Kretschmann ou le courage en politique ? – Winfried Kretschmann, conscient du fait qu’en 2023 son Land (comme la Bavière) devra «importer» 30% de son électricité et que le Bade Wurtemberg dépend encore à 37,7% (47% en Bavière !) d’une énergie d’origine nucléaire, considère que les positions du Ministre-Président bavarois sont «irresponsables». «Bien sûr, il y a des oppositions à la construction de lignes, mais prendre en compte l’opinion ne doit pas signifier qu’il faut s’incliner devant toutes les oppositions», souligne Kretschmann qui poursuit : «La non-desserte en lignes électriques risque de créer des marchés fractionnés avec des différences de prix, une absence de concurrence qui ne peut pas correspondre aux intérêts de nos régions du Sud !»(1)

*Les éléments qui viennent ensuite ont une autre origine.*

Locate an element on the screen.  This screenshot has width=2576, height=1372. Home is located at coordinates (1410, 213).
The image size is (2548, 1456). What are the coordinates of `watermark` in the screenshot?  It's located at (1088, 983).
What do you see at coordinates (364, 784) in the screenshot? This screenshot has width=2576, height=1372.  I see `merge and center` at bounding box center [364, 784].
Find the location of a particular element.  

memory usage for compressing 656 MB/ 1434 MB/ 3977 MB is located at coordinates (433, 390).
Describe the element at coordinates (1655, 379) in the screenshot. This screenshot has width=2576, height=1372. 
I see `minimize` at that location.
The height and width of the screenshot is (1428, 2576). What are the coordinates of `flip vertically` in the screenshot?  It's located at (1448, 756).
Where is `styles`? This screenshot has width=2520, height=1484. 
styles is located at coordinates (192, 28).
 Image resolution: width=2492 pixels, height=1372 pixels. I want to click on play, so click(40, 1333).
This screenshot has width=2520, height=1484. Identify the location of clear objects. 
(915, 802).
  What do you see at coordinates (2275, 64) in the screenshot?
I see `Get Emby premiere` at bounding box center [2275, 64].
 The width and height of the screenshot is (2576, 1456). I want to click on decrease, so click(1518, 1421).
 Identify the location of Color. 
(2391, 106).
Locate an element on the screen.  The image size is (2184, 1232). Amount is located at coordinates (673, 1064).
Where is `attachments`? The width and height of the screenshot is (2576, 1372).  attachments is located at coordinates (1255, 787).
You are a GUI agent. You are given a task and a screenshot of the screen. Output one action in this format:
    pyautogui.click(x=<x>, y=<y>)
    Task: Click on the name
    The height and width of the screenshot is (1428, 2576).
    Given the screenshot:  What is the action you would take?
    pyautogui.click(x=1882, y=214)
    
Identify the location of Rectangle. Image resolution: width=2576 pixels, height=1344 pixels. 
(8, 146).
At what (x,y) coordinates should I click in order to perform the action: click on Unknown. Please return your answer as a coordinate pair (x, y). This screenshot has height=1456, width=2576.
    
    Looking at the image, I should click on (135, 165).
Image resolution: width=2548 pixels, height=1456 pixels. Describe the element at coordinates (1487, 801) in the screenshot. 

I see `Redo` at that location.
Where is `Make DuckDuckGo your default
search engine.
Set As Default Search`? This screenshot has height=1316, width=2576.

Constatant que le ministre-président bavarois avait réussi à décaler, une fois de plus, la décision sur la construction de lignes électriques (qui devrait commencer en… 2016 !), Sigmar Gabriel relève de son côté : «Nous ne pouvons pas attendre pour prendre une décision en la matière, que CDU et CSU règlent leur conflit interne… Ils ne sont pas de bonne foi, ceux qui pensent qu’on peut à la fois avoir des prix bas à la consommation, sortir du nucléaire et renoncer, en même temps, à la construction de lignes transportant le courant…»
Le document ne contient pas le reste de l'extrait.